The second frustration brokers raised was policy currency. As the risk landscape facing SME directors shifted - cyber-related management liability claims, social engineering, privacy exposures and COVID-era governance pressures - many existing policies had not kept pace.

"There were emerging threats that some policies weren't keeping up with and brokers wanted to make sure the policy was keeping up with those exposures: Cyber-related management liability claims, social engineering claims, privacy areas, COVID," Suplina said.

The paperwork problem nobody wanted to admit

The third theme was the one that might surprise those outside the broking community but will resonate immediately with anyone who has sat with an SME client trying to get management liability cover placed.

"The last one was the absolute frustration of filling out copious amounts of paperwork to get cover - filling out proposal forms, which is a traditional way of gathering information - and asking questions that some brokers believe may not be relevant for their clients," Suplina said.

Pacific Indemnity's answer is an online portal built to ask only questions that matter for the risk in front of the broker - stripping out the noise that has historically made management liability feel cumbersome for clients who are often first-time buyers. "Trying to remove the burden of complexity to get a quote in a market where buyers are sometimes new and don't want those fictional hindrances to buying cover," he said.

That last point carries a market development argument that goes beyond Pacific Indemnity's own book.
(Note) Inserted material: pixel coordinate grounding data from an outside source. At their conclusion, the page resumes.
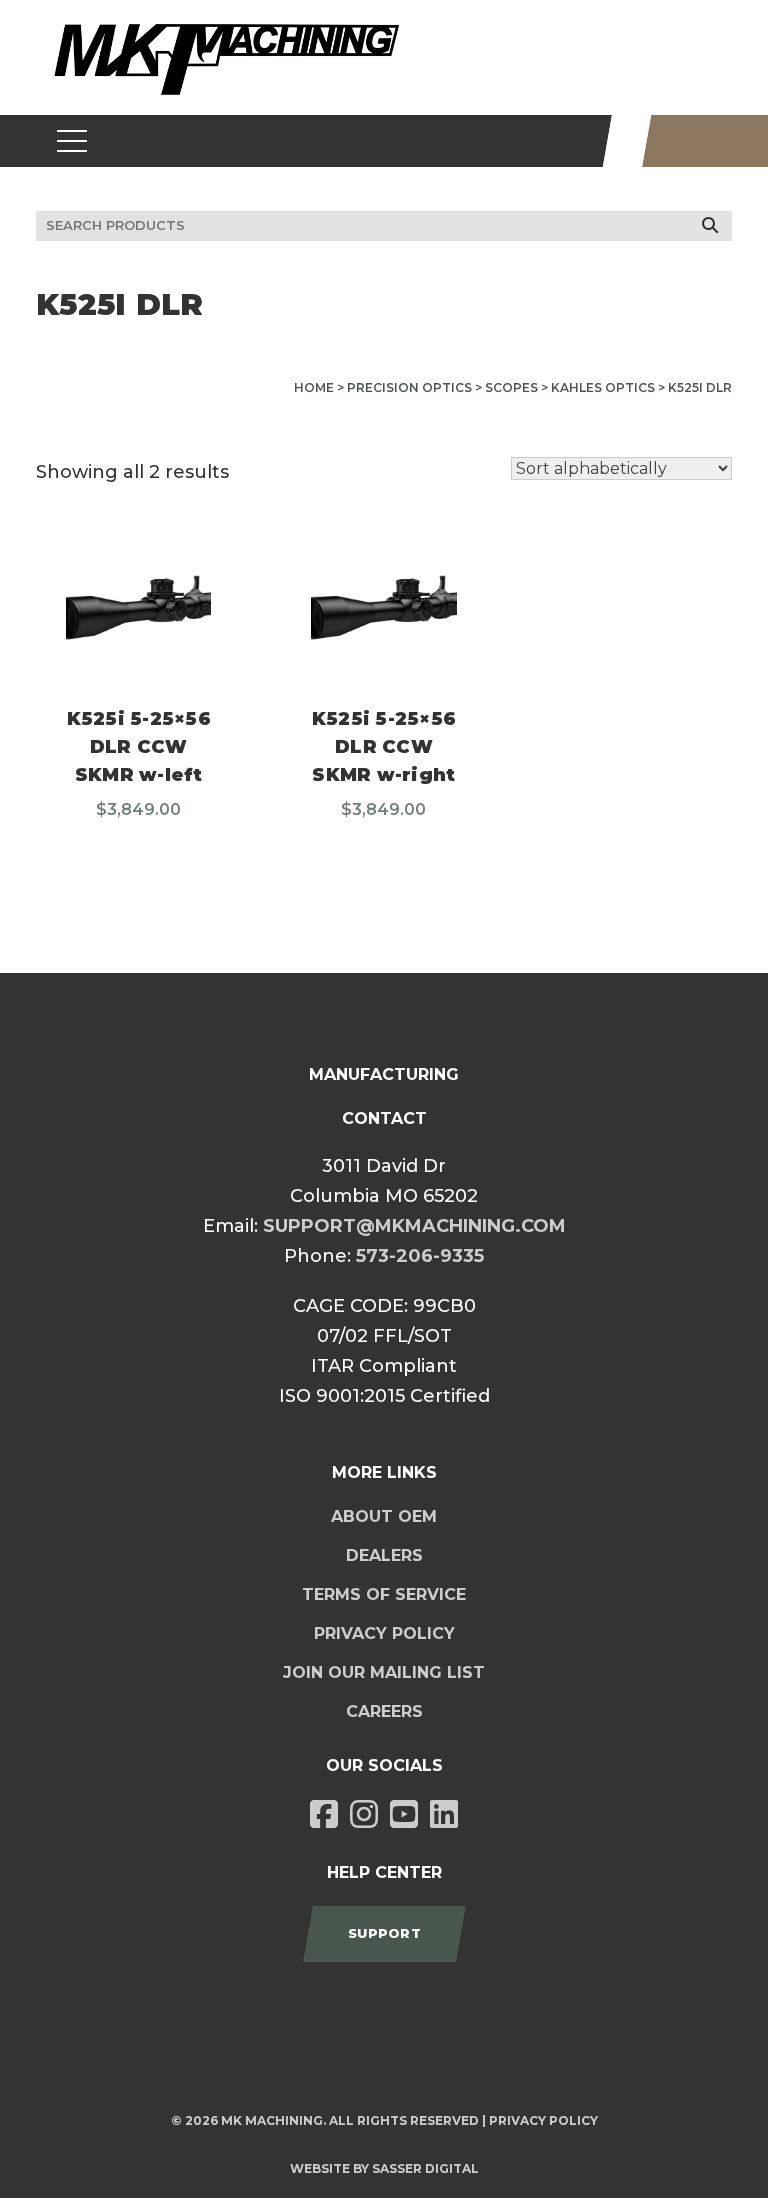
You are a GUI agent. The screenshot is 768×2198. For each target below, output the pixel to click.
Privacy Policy (384, 1633)
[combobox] (384, 226)
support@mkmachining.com (414, 1226)
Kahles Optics (603, 387)
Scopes (511, 387)
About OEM (384, 1516)
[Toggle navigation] (72, 141)
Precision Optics (409, 387)
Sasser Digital (425, 2168)
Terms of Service (384, 1594)
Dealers (384, 1555)
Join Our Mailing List (384, 1672)
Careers (384, 1711)
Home (314, 387)
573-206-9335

Management liability penetration among Australian SMEs remains stubbornly low relative to the actual exposure those businesses carry. If friction in the buying process is suppressing demand - and broker feedback strongly suggests it is - then simplifying access is not just a competitive play. It is an argument for growing the category itself.

Pacific Indemnity is betting that a market built around broker pain points, rather than underwriter convenience, is the stronger long-term position. Eighteen months of broker conversations during product development suggests they have identified the right pain points. Whether the product delivers on each of them is a question claims experience will answer.